Unfortunately, the opposition can hardly hope for street protests. It was unable to use the popular resentment over the economic crisis last year and many doubt it can mobilize citizens for massive protests any time soon. With Russia's help the regime relieved the most acute social and economic problems, at least temporarily, which makes the population less unhappy. As analyst Andrei Fyodarau recently told the Nashe Mnenie, the scale of protests did not reach the level which would compel the authorities even to pretend that they were planning reforms.
In such circumstances, the opposition enters the game with little chance to gain anything. Of course, the regime is interested in the opposition's participation: it would give Lukashenka's opponents some leverage. Declaring that they would boycott, the opposition gave away this card while not having much else other than that. Some analysts say that the boycott in 2000 forced the regime to bring some persons with alternative views into the parliament while active participation in the 2006 elections yielded nothing.
Elections as a Chance
Another round of rapprochement with Russia and the end of dialog with the West determines the course of the coming elections. This time, Lukashenka does not need to demonstrate any liberalization.
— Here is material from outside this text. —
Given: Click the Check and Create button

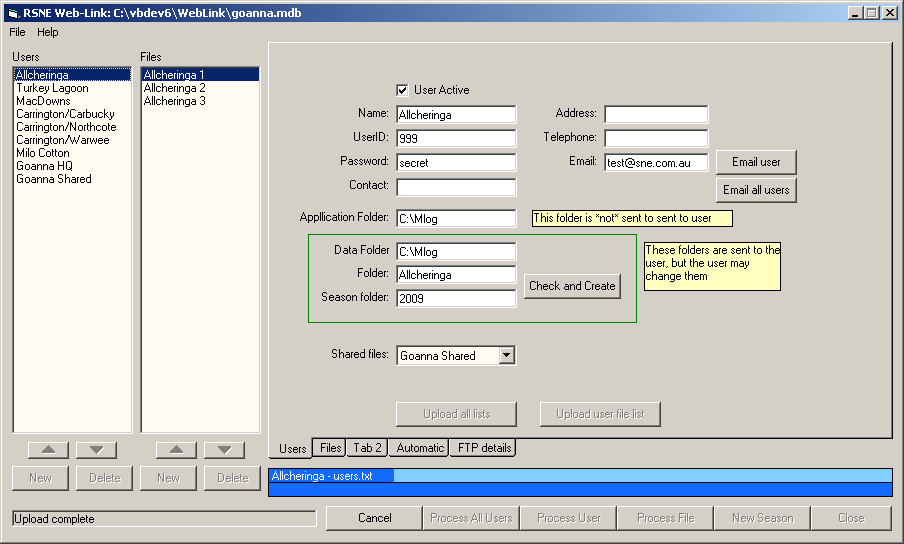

The authorities, as political analyst Yury Chavusau argues, do not need to imitate more free elections, and not only because of the changed international circumstances. They realize that liberal treatment of the opposition may be risky, as Lukashenka's popularity has plummeted and spontaneous protest activities not linked to the opposition have been taking place.
On the other hand, the campaign can help the opposition to develop its own capabilities and increase long-term cooperation among opponents of the regime. The parties could also fail to make their members follow their official line (e.g. to boycott) as it happened in the past. In this case, the mutual confidence between oppositional groups will be undermined and the opposition will be further weakened.
Some positive experience of cooperation between various opposition groups already exists. For instance, they used to organize the Democratic Forces Congress which could become a proto-parliament of free Belarus. Yet the opposition have failed to convene such congresses for over five years. Now they could revive it and use it to determine their own stance on the elections. Furthermore, electoral campaigning gives the opposition a relatively safe and legal chance to train their structures in political struggle.